Google nursing schools in Georgia..there are plenty...MCG, Brenau University, Kennesaw to name a few

If you are only looking for an RN i.e. an AD, a lot of people go to GPC. But I don't know where you live. Use this link to see a full list of schools, http://www.sos.ga.gov/plb/rn/RN School Directory.pdf (AD is just an RN, BSN is bachelors) and then you can ask questions about these schools or look through some of the threads already on this board. I wouldn't do an online degree, and I wouldn't do LPN either simply because employment in GA is competitive. But that's just me.

Edited by jennys77
typo

Exhaustipated specializes in OR.

AD isn't "just" an RN, it's an Associates Degree in nursing, and many community and technical colleges offer programs. If you go to the Georgia Board of Nursing website, there's a link to approved nursing schools in Georgia under the "Questions and Other Information" tab. There's also a link under that same tab that gives you a PDF of NCLEX-RN results from each school from 2007-2010.

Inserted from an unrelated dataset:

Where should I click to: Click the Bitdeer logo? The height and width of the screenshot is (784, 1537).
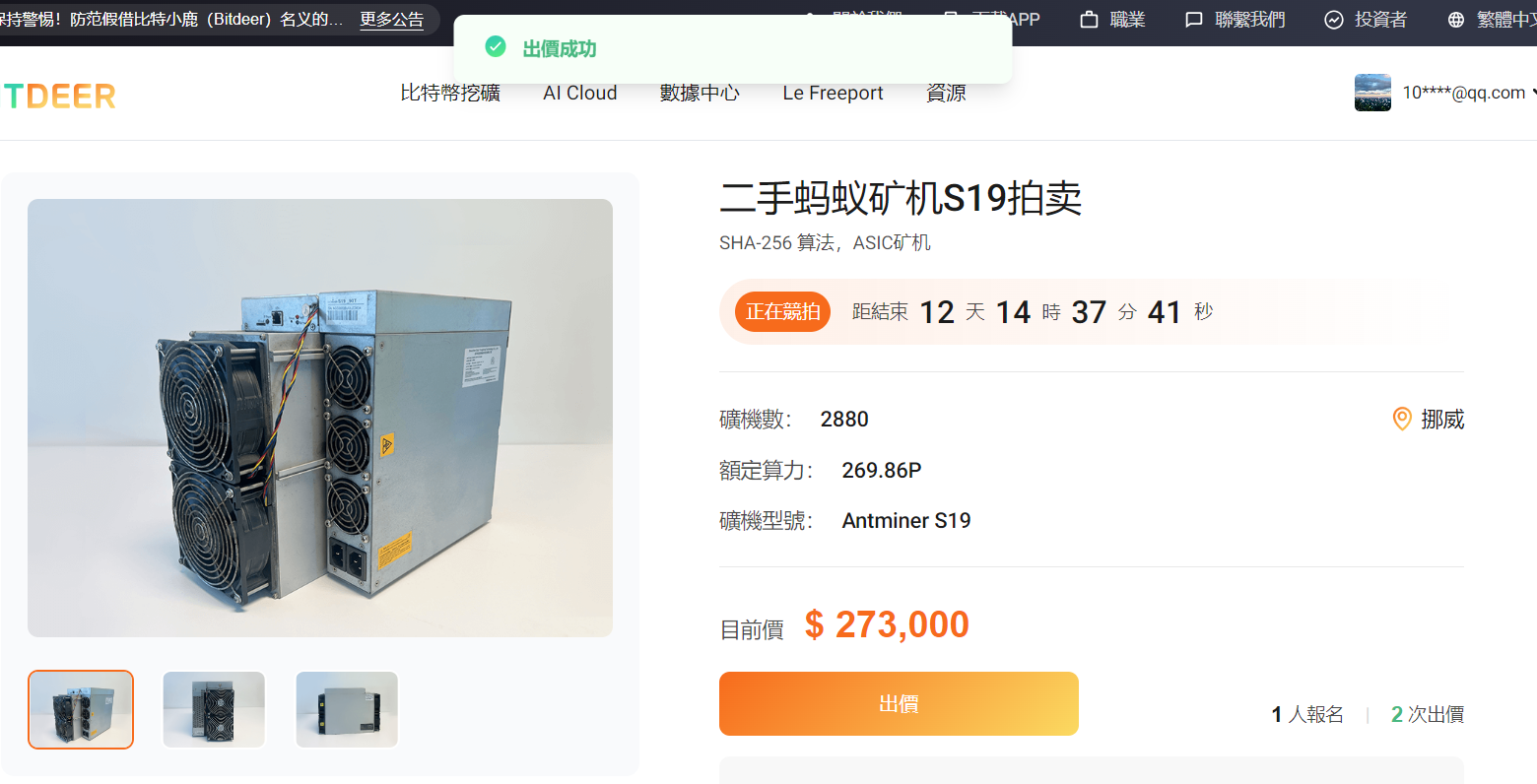coord(58,96)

Regardless of what you choose to go for -- CNA, LPN, ADN/ASN - RN, or BSN-RN, I wish you the best of luck!~

My comment was in reference to the categories in the PDF, how AD refers to RN sans bachelors. Open the PDF if you dont believe me. Its Something I didn't know when first looking into nursing schools.

Edited by jennys77

Exhaustipated specializes in OR.

I don't think you're really reading that PDF correctly. It's listing the degree levels offered by schools: ADN, BSN, RN to BSN, Master's, and Doctorate. It doesn't call AD an RN without a bachelor's degree. The AD is a 2-year Associate's degree. The BSN is a four-year Bachelor's degree. Graduates with either degree take the same test for licensure.

Maybe I'm just misunderstanding you, but the way you worded it implies that an RN who holds an ADN does not a true college degree, and that just isn't true.